I'm talking more about the emergent consequences when there are thousands of these operating on the internet with independent goals. Nobody can say right now what that emergent behavior will look like. Will they be like ants or bees that work together in a beneficial manner toward a common goal or will they operate more like locusts destroying everything in their path? Right now, they look more like locusts.
 
  • Like
Likes   Reactions: FactChecker
  • #14
Found this just lying around:

Exploring Quantum Probability Interpretations Through AI

I'm on a public computer and for some reason they've disabled the copy/paste ability (Whatever security hole they think they fixed with that I don't know.). So sorry, no synopsis.

Not on the nose of the topic I know but, maybe you'll find it interesting.

EDIT: Incidentally, the second author, Xiao Zhang, seems to be an extremely busy and productive person. There could of course be multiple explanations for that. From good over reasonable to suspicious. Quality and quantity you know.

Is it usual for teachers to be co-authors on student's papers? I'd imagine the rules differ from country to country. Makes me think of Edison o0) .
 
Last edited:
  • #15
Some videos on the physics aspects of the model.



 
  • Wow
Likes   Reactions: gleem
  • #16
Thought. Our brains are going to get fat and lazy like our bodies.
 
  • #17
There will definitely be some major shifts in society coming soon.

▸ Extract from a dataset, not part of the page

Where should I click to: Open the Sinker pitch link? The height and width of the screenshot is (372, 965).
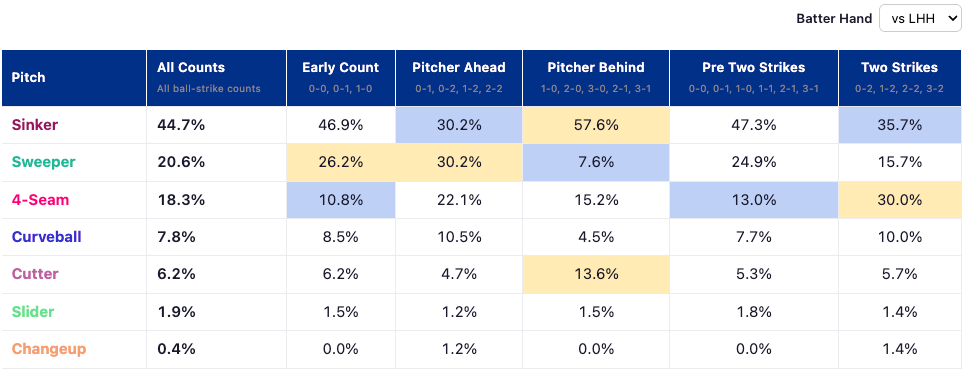[35, 125]
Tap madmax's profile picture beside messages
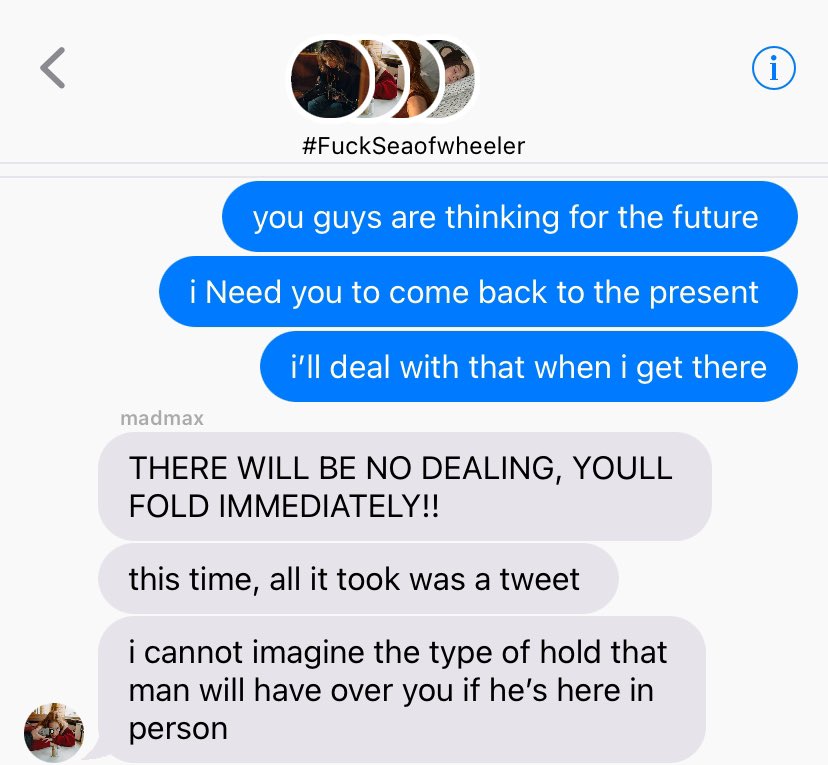This screenshot has height=765, width=828. [x=54, y=732]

BTW, I was using the free version but this capability is worth the $20 / month and I'll be signing up this weekend.
 
  • #18
Borg said:
Ever had an idea that felt just so fundamentally radical that you thought that there has to be a flaw that you're overlooking? I having one of those moments today. I guess that I'll have to do the hard work to prove myself wrong.

Edit: Found the first thing that I didn't consider already but I don't think that it's a showstopper.

I officially joined the dark side today. I was able to get a project working that I've been playing around with for the last few weeks. It works incredibly well. Uh oh.